My big plan is this:

In September I am going on my annual vacation and plan to go to North Carolina to ride the Appalachians. I will spend 10 days around Boone and plan on riding Grandfather Mountain and others… So I need to prepare and it looks to me as Sutton and Jay Peak etc… would be the place to do it. My climbing experience so far… Well Mt.Royal 6 times (last fall) during one ride, but that’s about it. Short climbs (up St.Anne des Lacs, Lac Echo etc… around St. Jerôme) on various occasions. If you have any climbs in the Laurentides (or elsewhere) let me know.

Cheerio for now. Keep on riding !


----------



## theOldMan (Mar 25, 2004)

LSchoux, 
No I am not currently a member of the beaconsfield club. I know some people and have known about the club for years. Good bunch of people. 

I hear you on gravel. My pet peeve this time of the year is sand. Way too much sand on the road for my liking. Especially on the hills from the winter sanding. The steeper the hill, the more sand they put down. They should look after it by mid month, or so the city tells me. 

Bike paths can be great or poor, depending upon the time of the day. Normally we don't ride them unless it is very early (sunrise). At that time of the day there are no people and it make is much easier to go quickly. I can do without city traffic. Too many close calls over the years. I am getting too old to battle the car drivers. 

Have fun this summer. If you ever want a riding budy off the western end of the island let me know.


----------



## tempeteOntheRoad (Dec 21, 2001)

*Ha Ha ha!*

I hear you about the bike path thing. I'm just the same. But I meant to point out (but did not!) that the bike path is only a better way to get to a quieter area. Most of the time, I'll ride the bike path to warm up or cool down... Takes me through the suburbs toward the country, where there are only roads, roads, roads...

******************************

= Task directions =
In the cycling thread, what is theOldMan's pet peeve at this time of year? Answer using only the cycling thread.

= Recorded data =
******************************

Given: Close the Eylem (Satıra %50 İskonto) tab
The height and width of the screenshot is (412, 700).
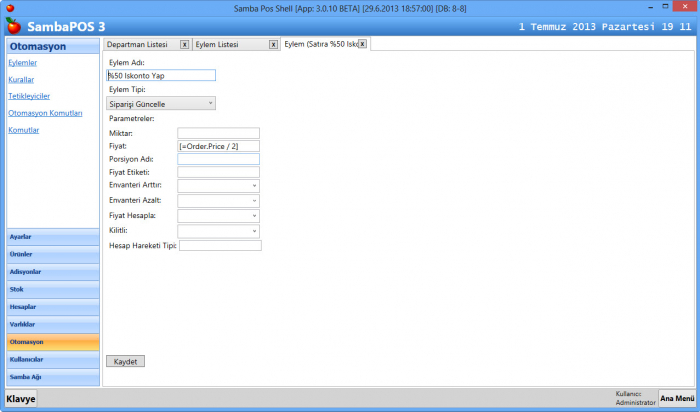Looking at the screenshot, I should [x=362, y=44].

******************************

= Worked solution =
Sand on the road, especially on the hills from the winter sanding.